Any more advice or ideas welcome in the comments!

Is Content King?

I have reached a watershed in my thinking about teaching and my philosophy about teaching science.

I trained and begun learning to teach in a school with a very robust academic record. Teachers were considered absolute experts in their field and students were, on the whole, very high achieving but who had high expectations of their teachers academically too.

In this environment I learned that the teacher’s fundamental responsibility was to be an an absolute expert in their field; if you didn’t know everything, and could not answer every question, the community of students would lose faith in you. Or at least that it is what it felt like.

I mentioned in my review of Ritchhart et al of comments made by an ex-colleague of mine which reinforced this sentiment.

In those formative days then learning to teach was about mastering your subject knowledge. Content was King. Delivered in lovely little powerpoint slides where students would simply copy down their notes and then memorise them.
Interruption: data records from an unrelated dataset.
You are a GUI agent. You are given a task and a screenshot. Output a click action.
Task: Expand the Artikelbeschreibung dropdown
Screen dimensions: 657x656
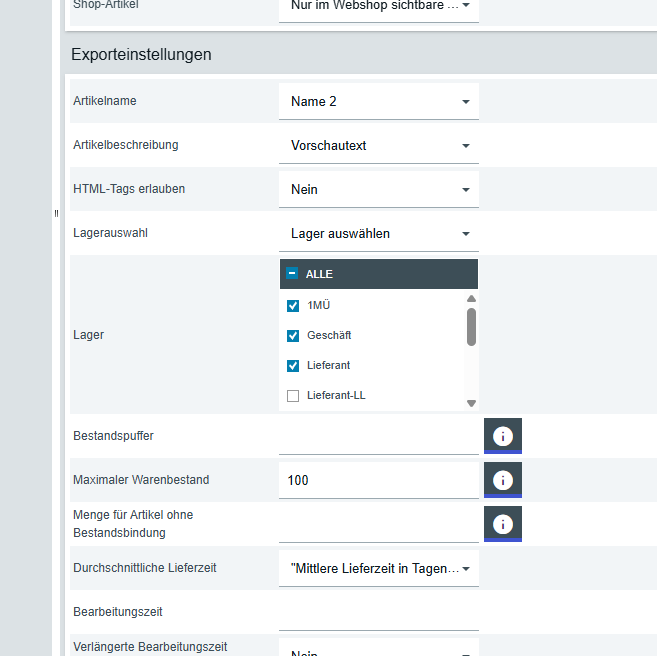tap(378, 146)
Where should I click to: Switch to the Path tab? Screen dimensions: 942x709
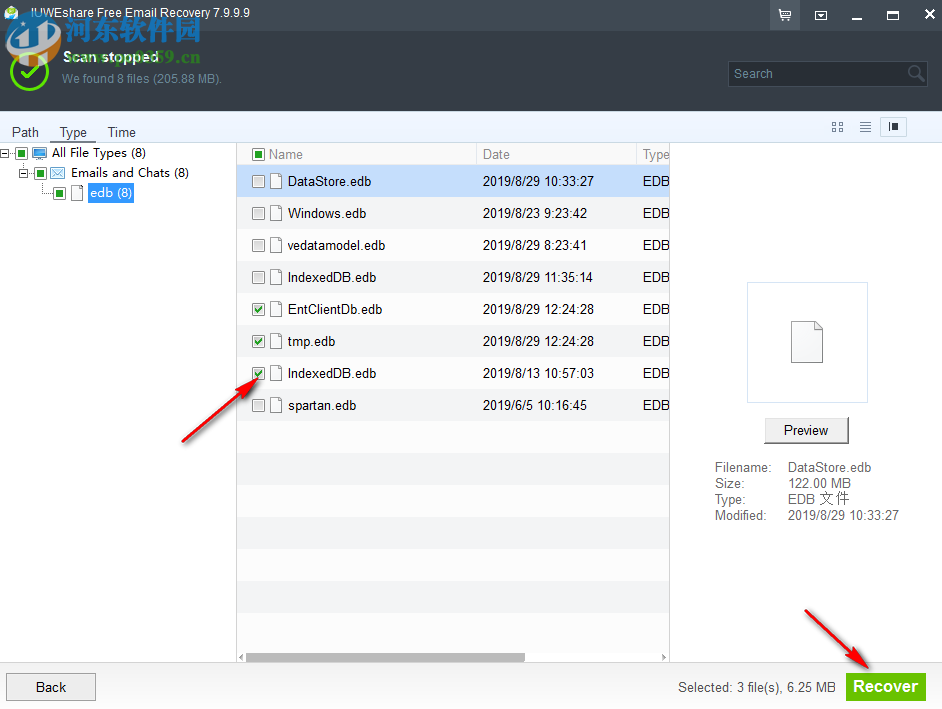(x=25, y=132)
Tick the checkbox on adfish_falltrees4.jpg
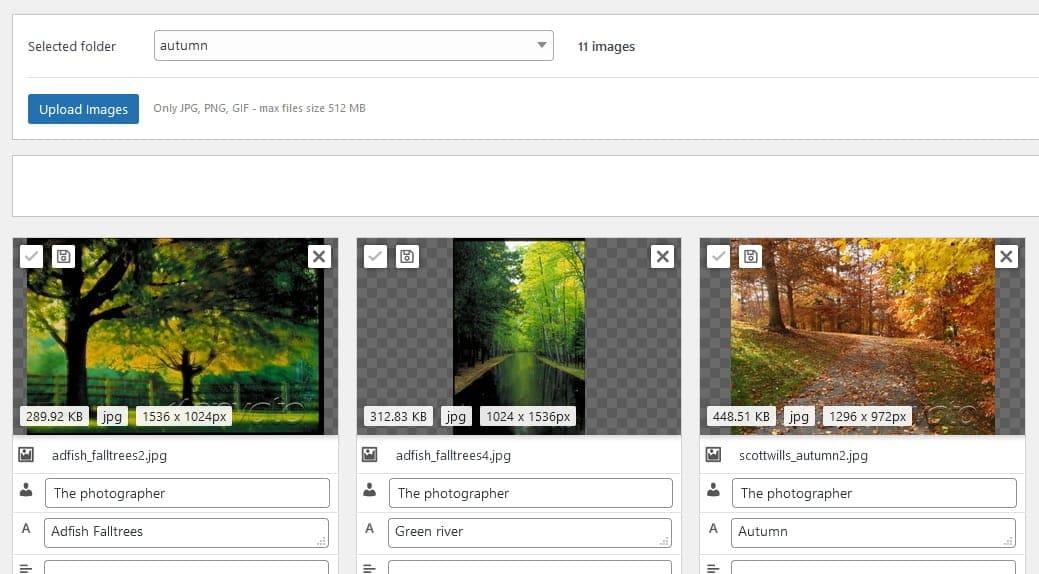This screenshot has height=574, width=1039. tap(375, 257)
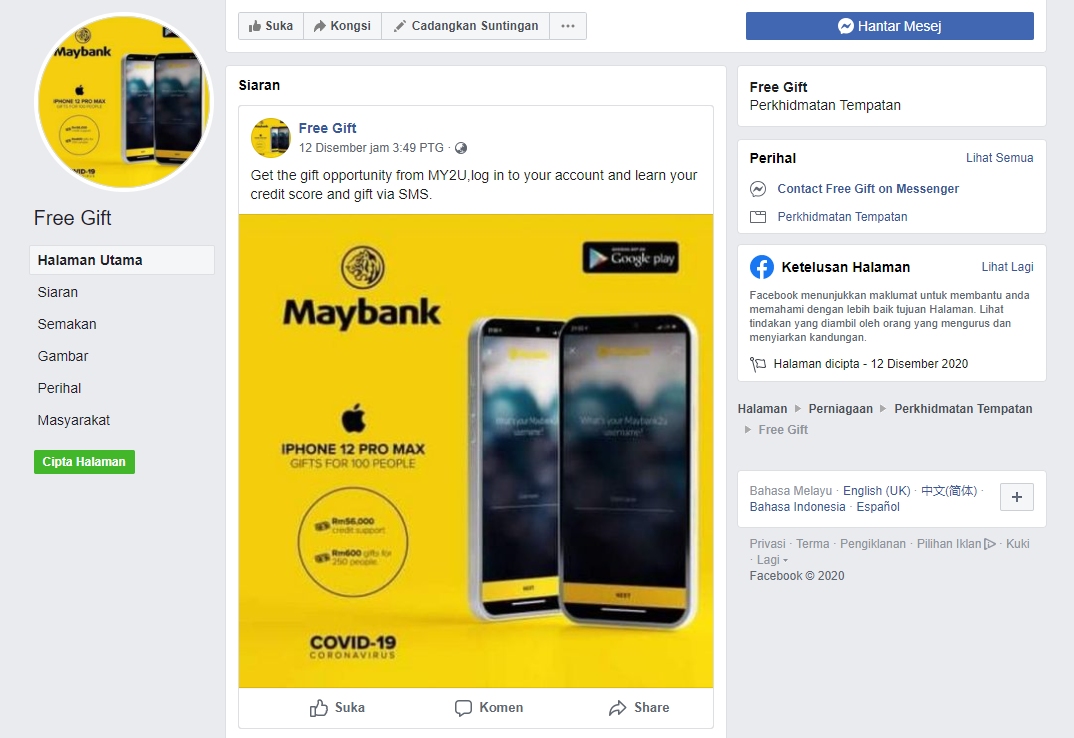This screenshot has width=1074, height=738.
Task: Click the Komen speech bubble on post
Action: [x=489, y=708]
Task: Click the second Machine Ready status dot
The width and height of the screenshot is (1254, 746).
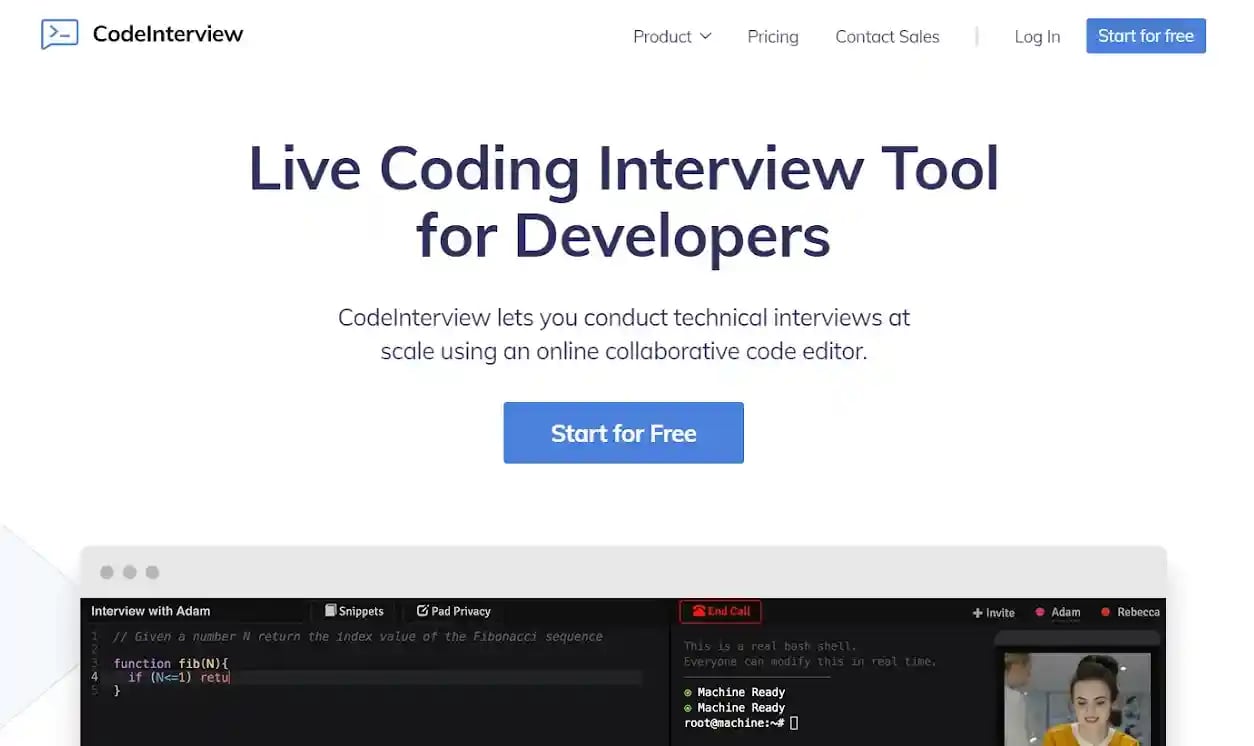Action: tap(688, 707)
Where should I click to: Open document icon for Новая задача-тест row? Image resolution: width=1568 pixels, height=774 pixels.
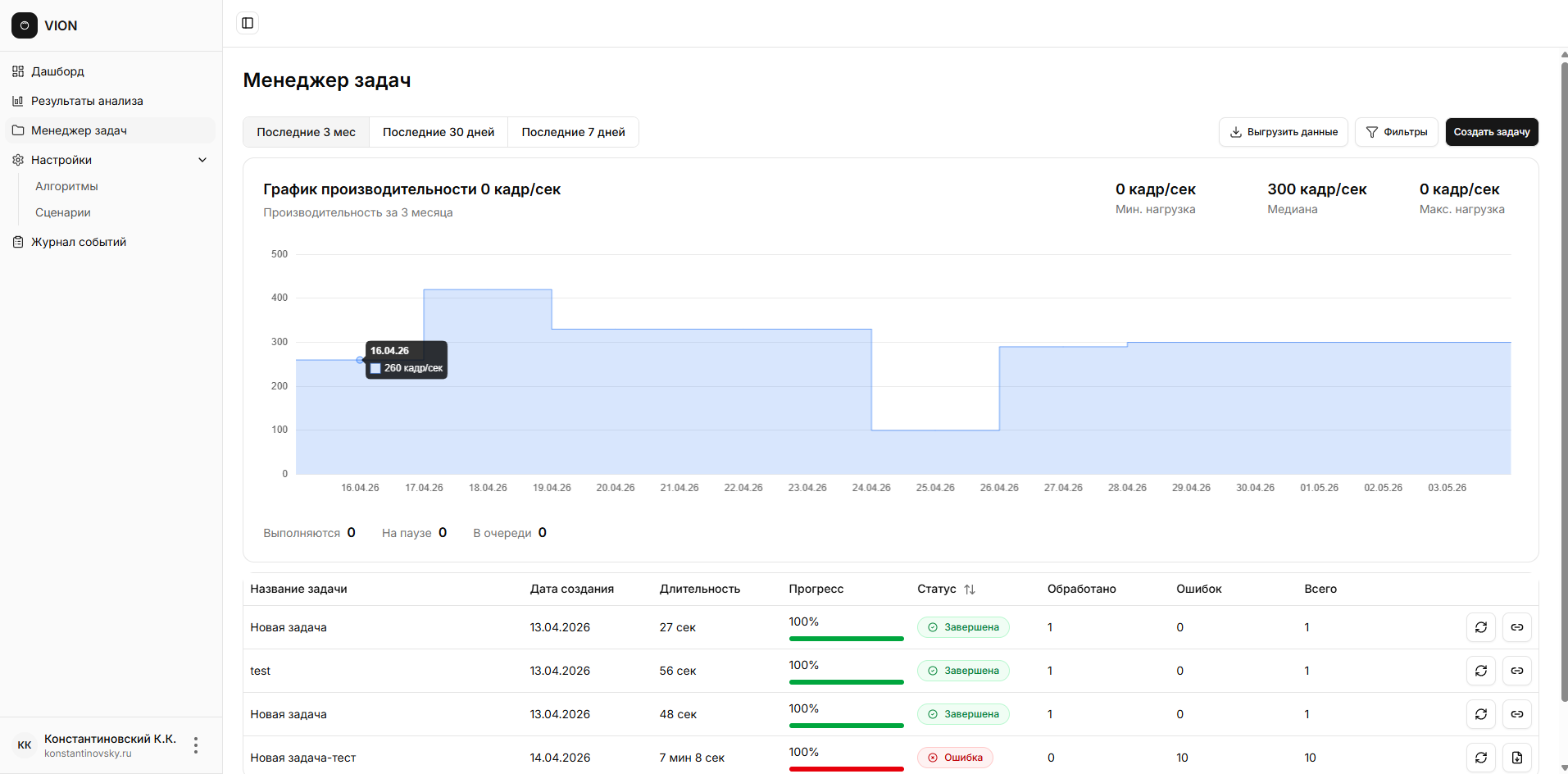[x=1516, y=758]
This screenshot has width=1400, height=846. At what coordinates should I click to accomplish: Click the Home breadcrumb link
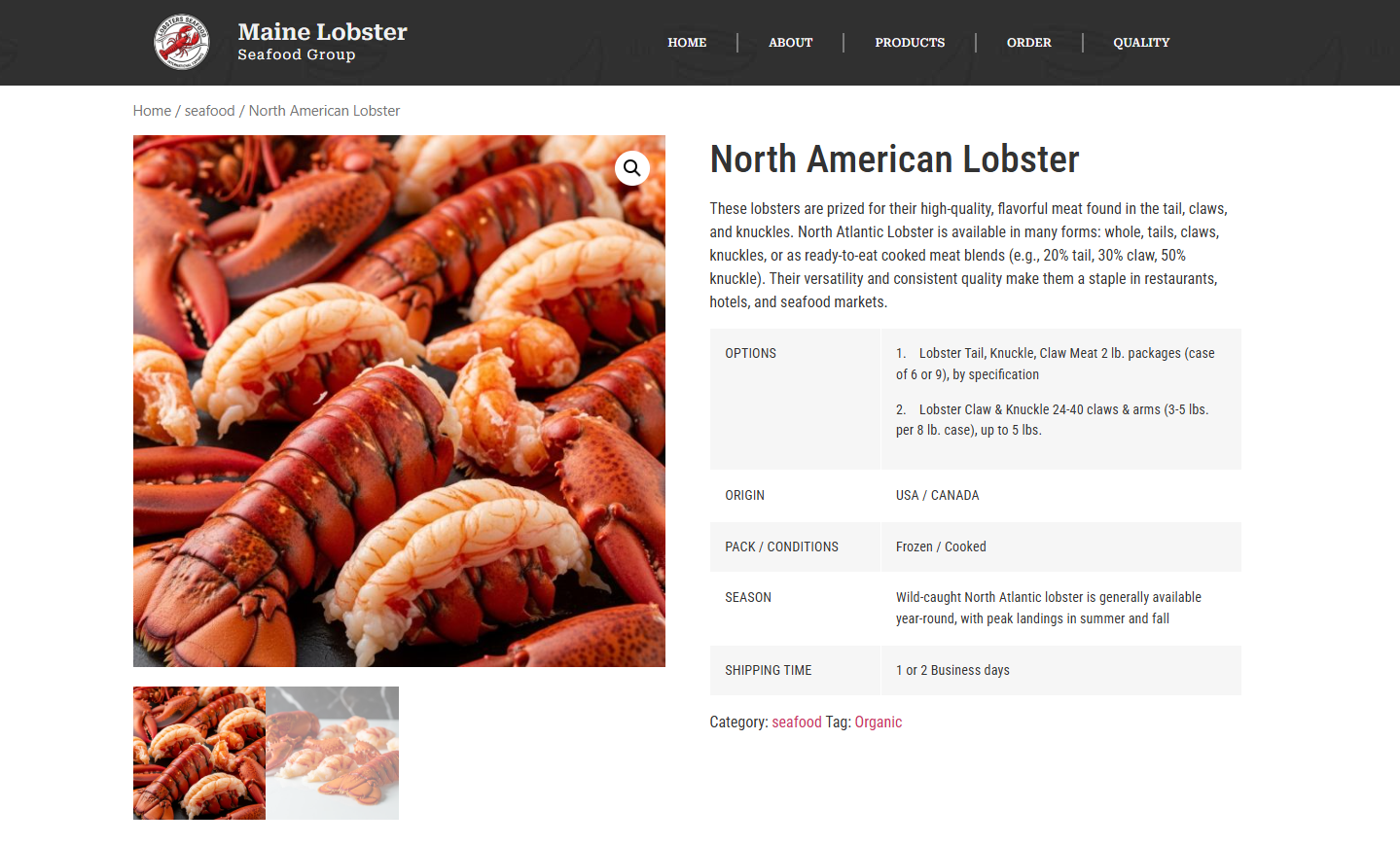(152, 111)
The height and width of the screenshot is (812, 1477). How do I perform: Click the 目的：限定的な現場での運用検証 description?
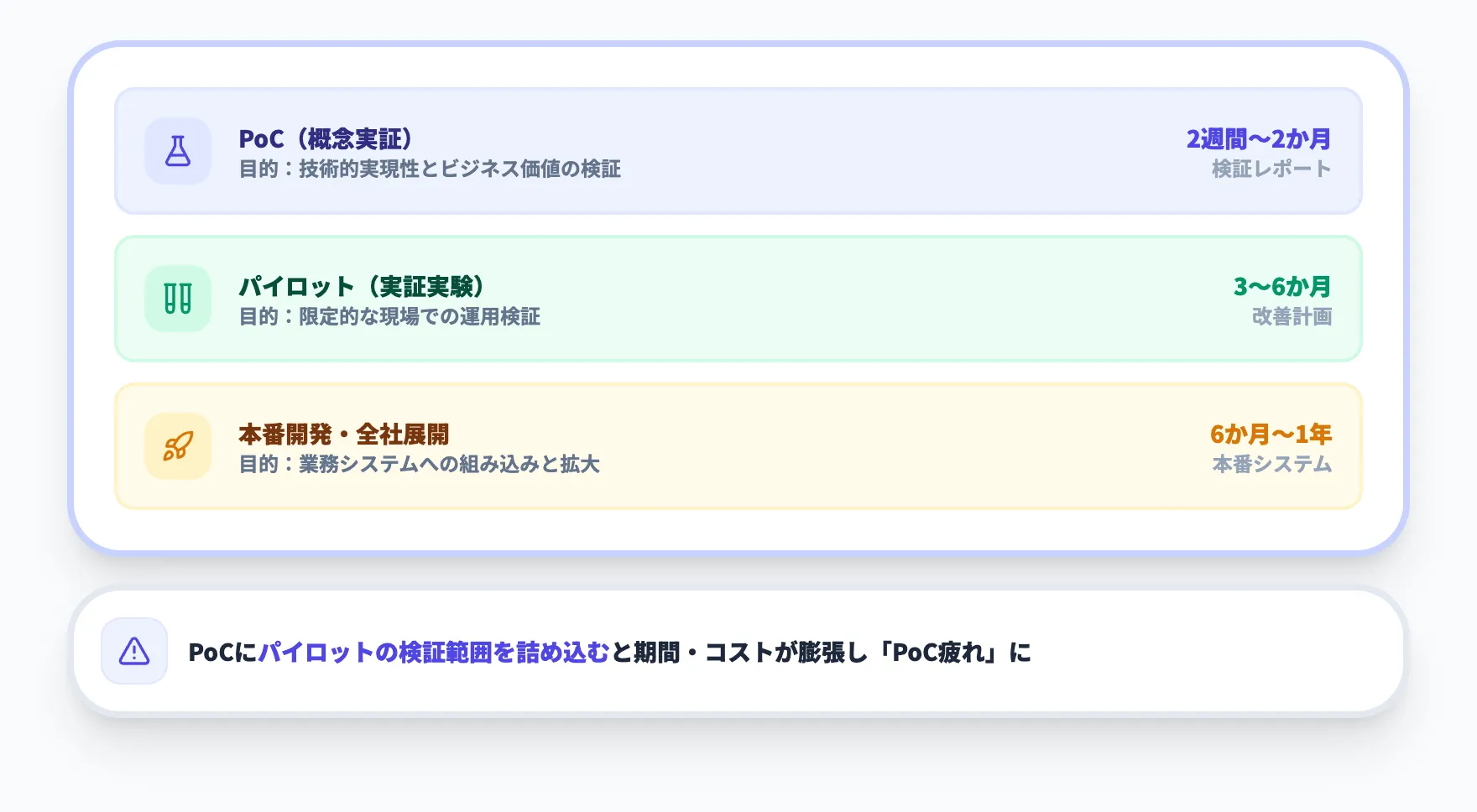(390, 317)
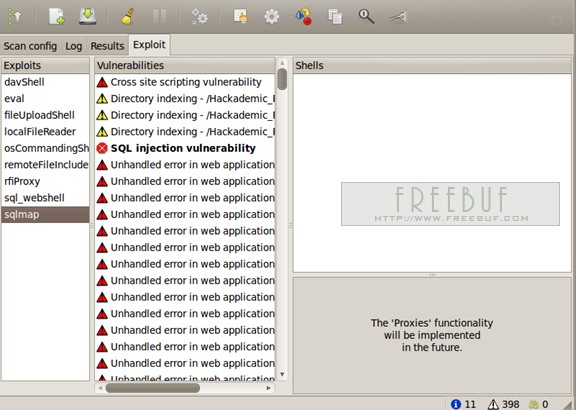Click the copy documents toolbar icon

[335, 17]
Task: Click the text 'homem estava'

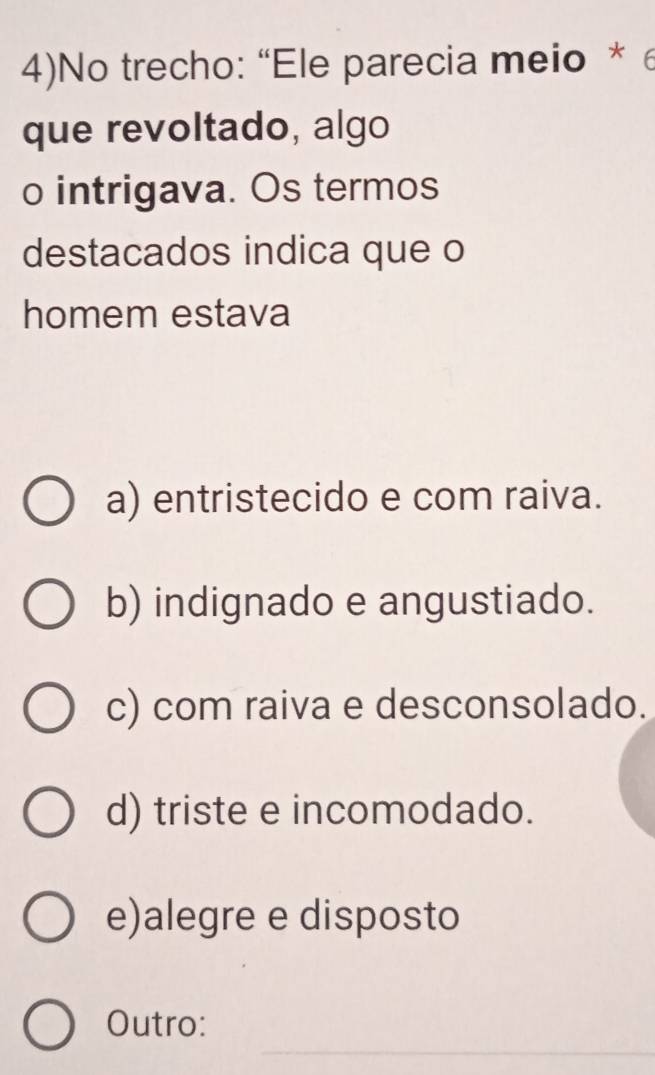Action: click(x=157, y=316)
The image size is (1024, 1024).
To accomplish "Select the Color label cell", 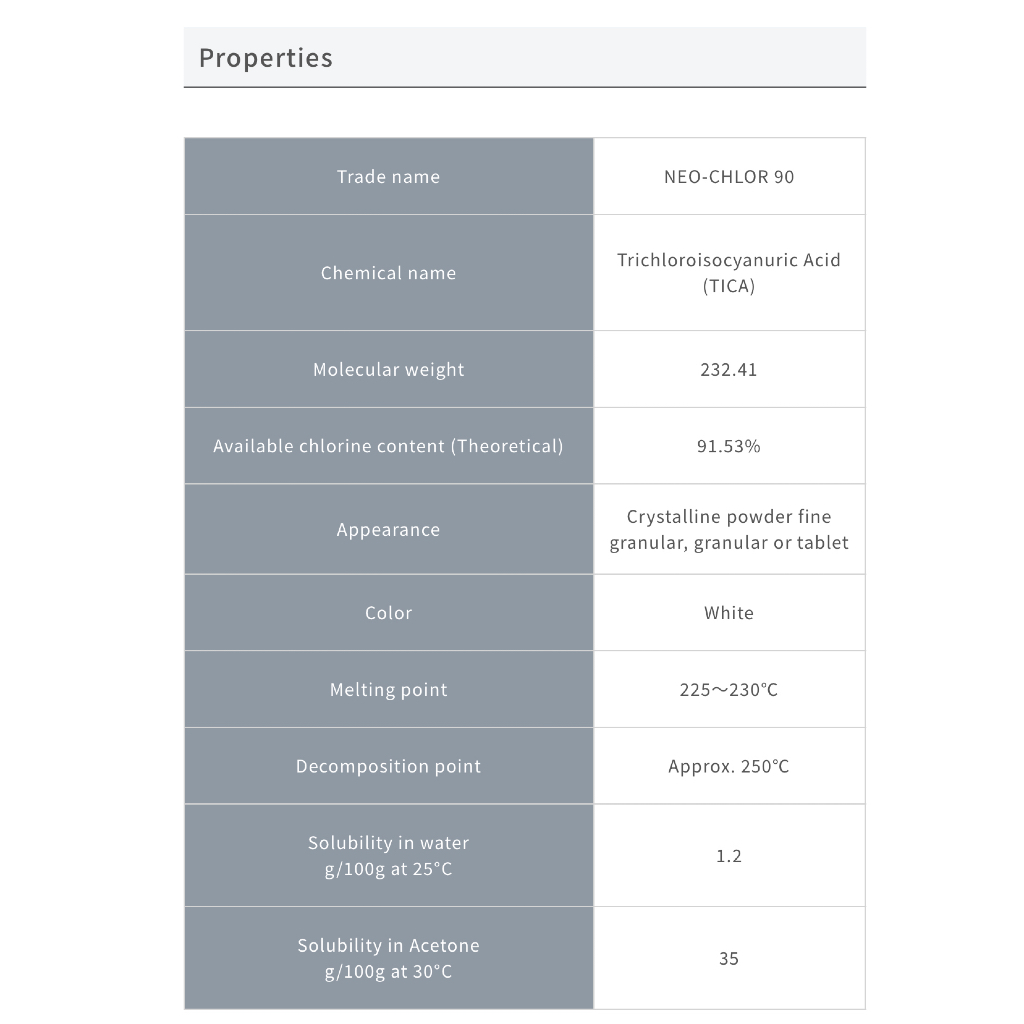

I left that school confidently arrogant that I was an expert in my subject and in the IB. That any school was going to want to employ me after the time that I had spent in that school. And indeed I was partly right. I secured a position as Head of Biology at a prestigious boarding school. The time there was little different. I benefitted from working closely with the chemists and physicists, in a closely knit science department. However the sentiments were the same. Content was King. Our role as science teachers was to deliver the curriculums content. The learner profile was dismissed by the Head of Science as fluff.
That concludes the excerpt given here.